Was tun in diesem Zusammenhang die Gesetzgeber? Die vorderhand klar wirkenden rechtlichen Grenzen der EU-Datenschutz-Grundverordnung jedenfalls scheinen sich durch «Offshore»-Ansiedlungen umgehen zu lassen. Cambridge Analytica stammt eigentlich aus London, hiess dort SCL Elections, gründete sich aber im US-Steuerparadies Delaware unter anderem Namen neu. Anschliessend trat man in Grossbritannien dann als US-Firma auf – und ermöglichte wohl ein «laserscharfes Targeting», wie es Leave.EU-Financier Arron Banks auf der Leave.EU-Seite nannte. Auch für Fachleute ist es in solchen Fällen nicht einfach zu erkennen, welche Normen bezüglich Datenschutz angewendet werden sollen. Im Zweifelsfall tanzt man durch stetige Neuentwicklungen den Gesetzgebern einfach auf der Nase herum.

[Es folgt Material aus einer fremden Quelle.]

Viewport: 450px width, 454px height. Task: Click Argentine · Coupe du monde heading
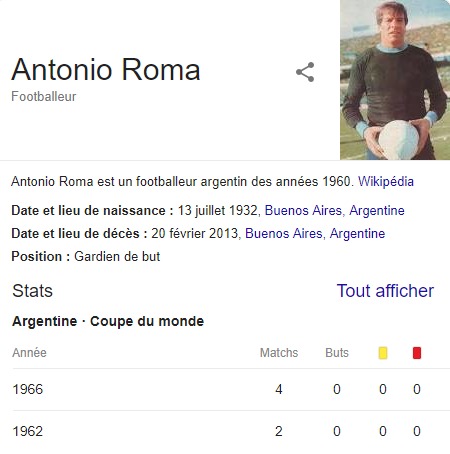coord(108,321)
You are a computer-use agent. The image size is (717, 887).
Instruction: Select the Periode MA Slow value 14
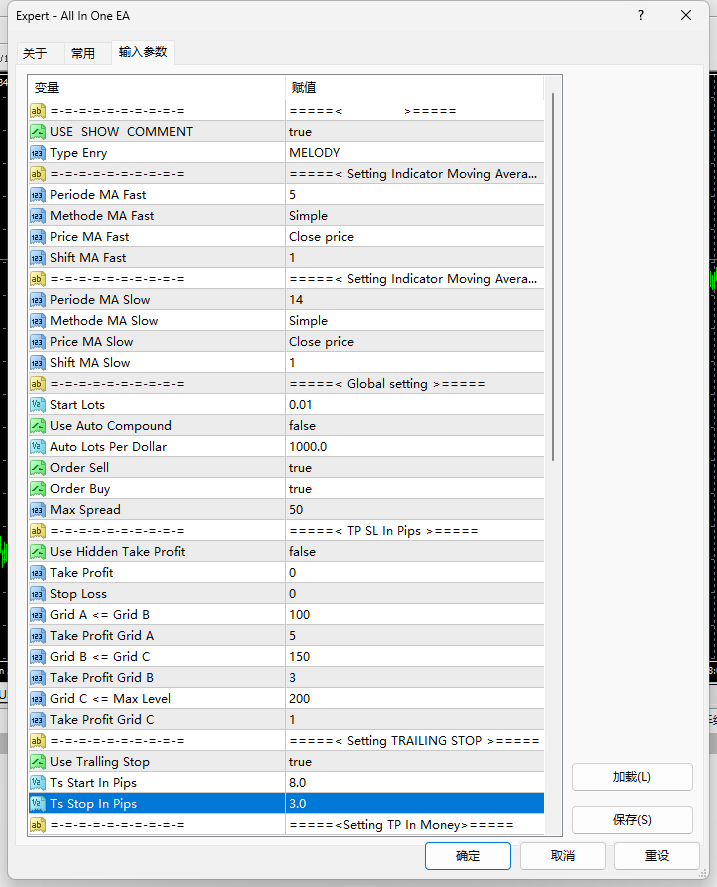tap(415, 300)
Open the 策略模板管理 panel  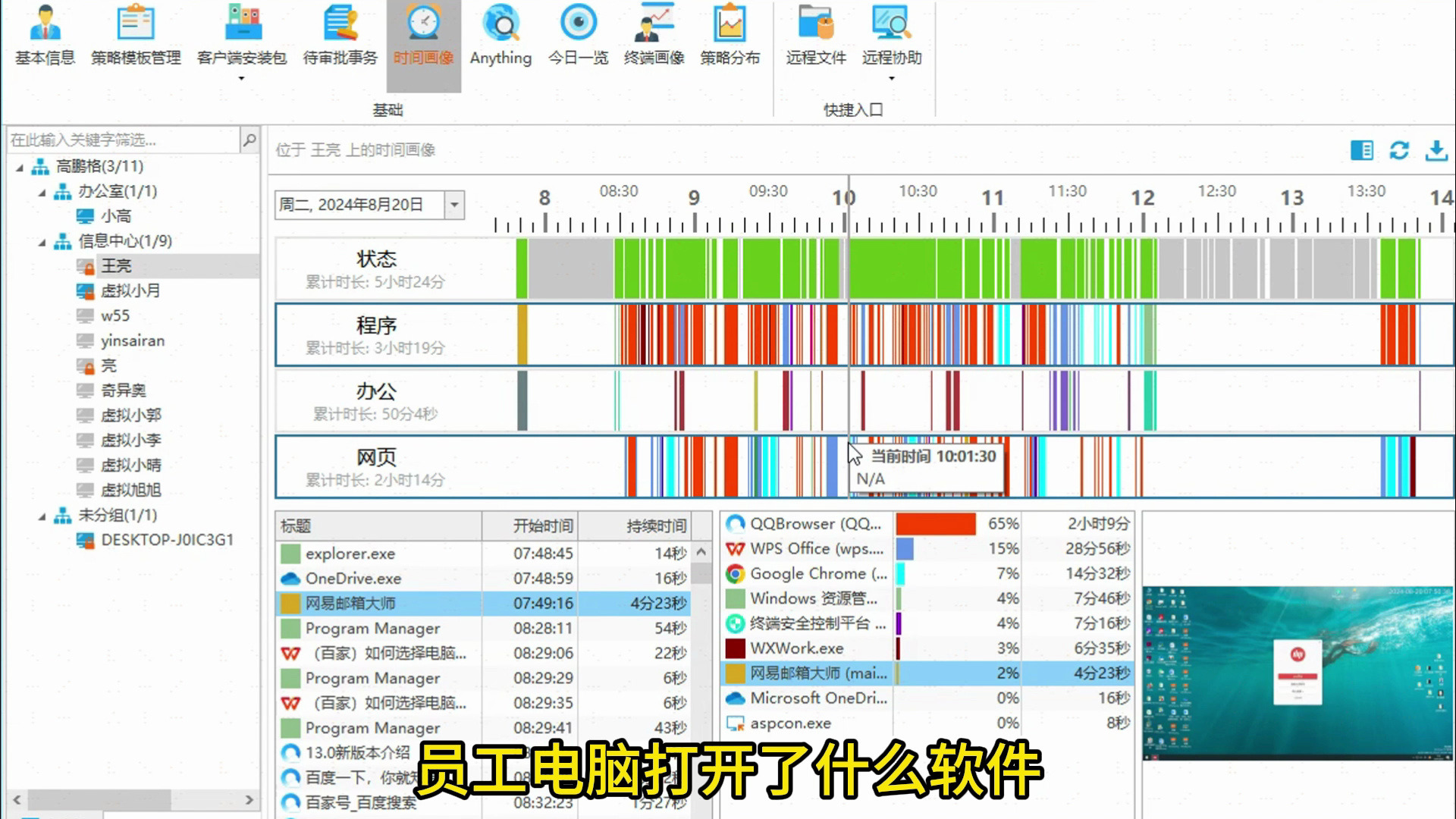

Für Big-Data-Firmen wie Cambridge Analytica mag sich der EU-Austritt Grossbritanniens als Glücksfall erweisen, da so einige der härtesten Datenschutzstandards weltweit für sie wegfallen könnten. Zudem ist im Anschluss an die US-Wahl bekanntgeworden, dass die neue US-Administration überlegt, die Datensätze und darauf basierenden Marketingmethoden als Regierungsmittel zu nutzen. Cambridge Analytica hat Büroräume gegenüber dem Weissen Haus angemietet, und der Profilingservice Palantir unterstützt Donald Trump bei der Bekämpfung der Immigration. Langsam wird erkennbar, dass eine neue Herausforderung für die Demokratie entsteht: die vielschichtige, aber doch gemeinsame öffentliche Wahrnehmung wird gezielt atomisiert. Auch dafür gibt es einen Namen, man kennt ihn aus der Welt der Computerspiele: virtuelle Realität.